Our Very First Composter

Mrobbins
14 years ago

I've been wanting to do this for years. Our Brooklyn backyard now sports a Gardener's Supply Deluxe Pyramid Composter, with rodent screen, in the back where nothing grows under the deep shade of an oak tree. We started the pile by dumping soil from a couple of old, de-weeded containers -- filled with earthworms -- into the bottom of the composter and then started adding our veggie scraps. I know the basics of composting but could use a good reference to brush up. We're mixing our greens (vegetable trimmings, eggshells, bread crusts, teabags) with a pretty limited supply of browns (torn up paper from old leaf collection bags, torn up pieces of paper egg cartons and berry containers), so we got a leaf shredder and reduced eight bags of last year's oak leaves into three bags of coarse pieces.

I think the old potting soil at the base of the composter will provide a nice filter as juices from the new compostables succumb to gravity, plus such waterings will encourage the worms to climb up and sample the good stuff.

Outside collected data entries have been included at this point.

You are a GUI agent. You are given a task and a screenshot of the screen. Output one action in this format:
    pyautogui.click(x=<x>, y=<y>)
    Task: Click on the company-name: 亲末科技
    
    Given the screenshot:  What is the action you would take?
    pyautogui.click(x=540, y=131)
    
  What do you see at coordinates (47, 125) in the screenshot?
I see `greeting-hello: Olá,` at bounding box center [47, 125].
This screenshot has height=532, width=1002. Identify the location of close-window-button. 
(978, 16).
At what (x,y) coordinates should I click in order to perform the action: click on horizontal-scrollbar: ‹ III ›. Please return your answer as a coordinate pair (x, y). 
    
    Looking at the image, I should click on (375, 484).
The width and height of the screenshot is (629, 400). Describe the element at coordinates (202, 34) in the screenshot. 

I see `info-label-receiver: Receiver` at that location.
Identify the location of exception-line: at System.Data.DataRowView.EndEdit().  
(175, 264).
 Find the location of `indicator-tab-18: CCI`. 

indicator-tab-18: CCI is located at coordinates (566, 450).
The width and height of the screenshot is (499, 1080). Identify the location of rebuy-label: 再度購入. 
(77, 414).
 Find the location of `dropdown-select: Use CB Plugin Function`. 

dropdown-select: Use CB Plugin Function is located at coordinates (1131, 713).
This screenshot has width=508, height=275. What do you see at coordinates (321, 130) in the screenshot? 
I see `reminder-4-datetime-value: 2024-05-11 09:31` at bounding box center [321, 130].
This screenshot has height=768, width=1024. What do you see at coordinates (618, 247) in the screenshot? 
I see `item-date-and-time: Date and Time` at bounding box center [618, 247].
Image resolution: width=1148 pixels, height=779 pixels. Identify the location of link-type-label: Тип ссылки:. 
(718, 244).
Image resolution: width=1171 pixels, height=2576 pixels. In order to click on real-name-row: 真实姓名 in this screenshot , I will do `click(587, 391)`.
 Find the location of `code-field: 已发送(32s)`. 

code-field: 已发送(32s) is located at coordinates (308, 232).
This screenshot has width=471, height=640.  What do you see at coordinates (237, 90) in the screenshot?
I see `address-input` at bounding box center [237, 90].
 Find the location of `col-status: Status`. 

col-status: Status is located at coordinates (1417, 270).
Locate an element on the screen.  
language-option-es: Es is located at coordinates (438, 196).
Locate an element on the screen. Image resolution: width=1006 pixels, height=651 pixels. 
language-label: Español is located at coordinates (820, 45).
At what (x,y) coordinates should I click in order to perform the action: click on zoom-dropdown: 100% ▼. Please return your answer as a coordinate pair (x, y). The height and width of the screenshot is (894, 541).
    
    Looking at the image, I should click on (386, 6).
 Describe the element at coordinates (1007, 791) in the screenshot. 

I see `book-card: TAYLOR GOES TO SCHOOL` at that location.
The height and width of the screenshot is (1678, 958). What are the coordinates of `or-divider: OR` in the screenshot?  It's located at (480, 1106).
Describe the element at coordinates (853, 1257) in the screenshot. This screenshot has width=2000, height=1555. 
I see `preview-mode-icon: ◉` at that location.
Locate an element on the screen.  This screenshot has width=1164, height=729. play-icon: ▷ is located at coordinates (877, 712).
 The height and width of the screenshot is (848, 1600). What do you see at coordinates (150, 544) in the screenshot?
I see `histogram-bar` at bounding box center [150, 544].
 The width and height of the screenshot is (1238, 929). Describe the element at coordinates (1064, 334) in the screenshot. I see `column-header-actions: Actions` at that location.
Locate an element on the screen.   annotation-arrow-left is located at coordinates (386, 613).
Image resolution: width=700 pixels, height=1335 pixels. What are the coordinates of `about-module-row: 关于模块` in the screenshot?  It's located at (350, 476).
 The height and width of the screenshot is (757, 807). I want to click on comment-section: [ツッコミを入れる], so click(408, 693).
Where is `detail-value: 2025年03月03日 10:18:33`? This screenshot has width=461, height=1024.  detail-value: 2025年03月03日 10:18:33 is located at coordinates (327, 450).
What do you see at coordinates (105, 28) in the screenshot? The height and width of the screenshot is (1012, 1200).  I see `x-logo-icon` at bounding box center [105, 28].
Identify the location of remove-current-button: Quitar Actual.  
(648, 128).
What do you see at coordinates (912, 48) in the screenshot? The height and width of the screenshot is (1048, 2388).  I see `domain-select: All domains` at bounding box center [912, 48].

We'll have a meeting for everyone in the building sometime this week to decide on protocols for using/maintaining the composter. My cousin thinks we need to "inoculate" the pile with some finished compost from the community garden or some compost starter. I'm not convinced that's necessary. Isn't the point of such a system that you throw things in, balancing your greens and browns of course, and then let the whole mess sit and think about it for a few months? We have an aerator tool and a compost thermometer so we can vent the pile if it needs it. I'm taking a laid-back approach, thinking we can just let this composter sit and then scoop out some nice finished compost from the bottom of the pile sometime in the mid-fall, when we're dividing perennials and such.

Any advice, warnings, and encouragement are welcome.